# Grilled dijon/garlic baby-back ribs



## LarryWolfe (Aug 24, 2007)

That sounds great!!!  Gonna have to give it a try!!  Welcome to the board!!


----------



## Greg Rempe (Aug 24, 2007)

Hi Ben!  I love the basting trough on your grill to allow application during the cook!!...also like the adjustable rack over the flame!  Do you have any video of someone cooking on your grill?


----------



## Guest (Aug 24, 2007)

Post a link to yer site bro.
I googled it and saw the grills.

Very Nice and I agree with Big Daddy Greg the juice recovery trough is cool.

Now post some pics of them Ribs man!


----------



## Captain Morgan (Aug 24, 2007)

lol, just a few more posts and you can link.
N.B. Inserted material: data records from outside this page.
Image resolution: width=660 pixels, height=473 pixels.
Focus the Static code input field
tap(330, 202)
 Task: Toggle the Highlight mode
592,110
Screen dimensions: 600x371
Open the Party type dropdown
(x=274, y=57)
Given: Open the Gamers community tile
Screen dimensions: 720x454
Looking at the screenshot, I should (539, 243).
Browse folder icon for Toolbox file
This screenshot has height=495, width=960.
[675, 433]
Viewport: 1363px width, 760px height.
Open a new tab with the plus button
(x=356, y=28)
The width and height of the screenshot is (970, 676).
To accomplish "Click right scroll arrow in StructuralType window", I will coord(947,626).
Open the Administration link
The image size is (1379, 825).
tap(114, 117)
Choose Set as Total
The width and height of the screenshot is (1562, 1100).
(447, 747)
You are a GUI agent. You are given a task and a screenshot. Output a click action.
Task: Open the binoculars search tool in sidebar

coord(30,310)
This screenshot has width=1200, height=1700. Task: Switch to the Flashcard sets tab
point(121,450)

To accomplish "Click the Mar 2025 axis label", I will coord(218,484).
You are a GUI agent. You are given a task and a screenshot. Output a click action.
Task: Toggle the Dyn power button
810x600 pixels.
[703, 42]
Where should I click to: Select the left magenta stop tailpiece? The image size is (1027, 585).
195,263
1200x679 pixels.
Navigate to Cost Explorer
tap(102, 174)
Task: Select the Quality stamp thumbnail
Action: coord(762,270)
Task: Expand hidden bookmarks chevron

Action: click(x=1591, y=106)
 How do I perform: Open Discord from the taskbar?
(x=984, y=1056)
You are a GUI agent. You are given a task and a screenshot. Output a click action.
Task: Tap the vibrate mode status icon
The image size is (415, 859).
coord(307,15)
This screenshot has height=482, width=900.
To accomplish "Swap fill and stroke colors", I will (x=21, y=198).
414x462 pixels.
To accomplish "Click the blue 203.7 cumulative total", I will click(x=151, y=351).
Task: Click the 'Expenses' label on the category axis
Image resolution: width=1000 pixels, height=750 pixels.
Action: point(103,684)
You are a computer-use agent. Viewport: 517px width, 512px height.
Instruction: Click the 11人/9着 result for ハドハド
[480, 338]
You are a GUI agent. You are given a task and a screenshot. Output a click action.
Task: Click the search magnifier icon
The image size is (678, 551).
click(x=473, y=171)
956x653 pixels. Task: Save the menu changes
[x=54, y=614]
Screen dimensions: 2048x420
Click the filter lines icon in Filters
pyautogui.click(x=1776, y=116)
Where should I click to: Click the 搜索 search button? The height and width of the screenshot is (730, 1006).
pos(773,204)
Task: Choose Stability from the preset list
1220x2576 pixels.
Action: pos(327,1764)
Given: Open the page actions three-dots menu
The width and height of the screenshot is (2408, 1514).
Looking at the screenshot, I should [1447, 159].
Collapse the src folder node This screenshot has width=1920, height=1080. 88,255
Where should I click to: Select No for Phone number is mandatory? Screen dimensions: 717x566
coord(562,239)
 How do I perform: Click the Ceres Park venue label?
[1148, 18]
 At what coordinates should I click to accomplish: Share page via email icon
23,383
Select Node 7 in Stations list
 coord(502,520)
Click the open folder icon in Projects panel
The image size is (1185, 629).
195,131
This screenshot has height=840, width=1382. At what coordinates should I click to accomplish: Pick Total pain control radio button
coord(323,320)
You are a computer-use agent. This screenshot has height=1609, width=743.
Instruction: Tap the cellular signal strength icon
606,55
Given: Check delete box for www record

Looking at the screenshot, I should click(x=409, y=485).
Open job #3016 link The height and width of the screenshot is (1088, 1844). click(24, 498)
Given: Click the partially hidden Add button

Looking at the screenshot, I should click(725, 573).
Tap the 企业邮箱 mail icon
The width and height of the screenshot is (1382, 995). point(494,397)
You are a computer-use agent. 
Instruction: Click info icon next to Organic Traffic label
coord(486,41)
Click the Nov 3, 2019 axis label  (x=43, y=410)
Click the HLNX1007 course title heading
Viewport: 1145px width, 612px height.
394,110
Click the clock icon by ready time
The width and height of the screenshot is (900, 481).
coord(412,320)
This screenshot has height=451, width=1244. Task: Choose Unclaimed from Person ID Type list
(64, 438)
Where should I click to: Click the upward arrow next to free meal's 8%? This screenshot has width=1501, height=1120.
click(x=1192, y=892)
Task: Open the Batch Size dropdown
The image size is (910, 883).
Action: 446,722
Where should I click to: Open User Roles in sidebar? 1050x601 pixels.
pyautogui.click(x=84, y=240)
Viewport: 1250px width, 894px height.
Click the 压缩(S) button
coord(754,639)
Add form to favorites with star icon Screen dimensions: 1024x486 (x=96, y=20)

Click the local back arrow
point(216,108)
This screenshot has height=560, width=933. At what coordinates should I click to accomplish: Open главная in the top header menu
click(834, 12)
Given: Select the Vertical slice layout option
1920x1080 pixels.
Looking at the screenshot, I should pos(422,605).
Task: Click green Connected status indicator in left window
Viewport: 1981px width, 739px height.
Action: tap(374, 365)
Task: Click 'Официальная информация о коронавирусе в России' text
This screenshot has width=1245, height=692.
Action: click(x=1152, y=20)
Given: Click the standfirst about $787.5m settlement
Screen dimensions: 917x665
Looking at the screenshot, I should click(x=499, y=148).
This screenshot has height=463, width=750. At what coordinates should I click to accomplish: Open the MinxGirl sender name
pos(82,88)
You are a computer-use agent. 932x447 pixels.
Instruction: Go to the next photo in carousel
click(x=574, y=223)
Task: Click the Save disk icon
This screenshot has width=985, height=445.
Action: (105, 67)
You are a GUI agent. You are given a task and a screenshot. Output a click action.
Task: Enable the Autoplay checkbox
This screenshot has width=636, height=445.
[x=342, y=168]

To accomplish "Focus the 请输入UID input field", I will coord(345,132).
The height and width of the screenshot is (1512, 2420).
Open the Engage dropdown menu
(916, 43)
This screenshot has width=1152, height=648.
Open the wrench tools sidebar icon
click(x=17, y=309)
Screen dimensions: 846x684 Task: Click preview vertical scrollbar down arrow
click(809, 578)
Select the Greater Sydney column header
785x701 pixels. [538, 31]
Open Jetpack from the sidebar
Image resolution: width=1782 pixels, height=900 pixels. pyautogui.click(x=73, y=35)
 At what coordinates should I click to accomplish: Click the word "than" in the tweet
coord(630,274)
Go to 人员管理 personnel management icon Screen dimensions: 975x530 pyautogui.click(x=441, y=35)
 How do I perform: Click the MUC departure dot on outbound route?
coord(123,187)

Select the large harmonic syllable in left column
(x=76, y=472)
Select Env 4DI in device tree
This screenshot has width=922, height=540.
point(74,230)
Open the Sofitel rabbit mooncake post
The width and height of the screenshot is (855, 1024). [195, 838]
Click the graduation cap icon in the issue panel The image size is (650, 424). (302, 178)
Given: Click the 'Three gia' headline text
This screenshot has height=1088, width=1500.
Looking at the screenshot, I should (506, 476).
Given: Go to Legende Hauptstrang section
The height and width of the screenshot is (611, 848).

Welcome!  Those ribs sound different.


----------



## wittdog (Aug 24, 2007)

Just BUMP you post up a few...


----------



## surfinsapo (Aug 24, 2007)

Hello, and that sounds awesome !!!!  
 :welcome


----------



## 007bond-jb (Aug 24, 2007)

Welcome Ben, What site?


----------



## surfinsapo (Aug 24, 2007)

007bond-jb said:
			
		

> Welcome Ben, What site?



The banner ad bro....  http://www.grillery.com/


----------



## 007bond-jb (Aug 24, 2007)

surfinsapo said:
			
		

> 007bond-jb said:
> 
> 
> 
> ...



OOPs


----------



## Greg Rempe (Aug 25, 2007)

Ben, She *lusts* after your grill!


----------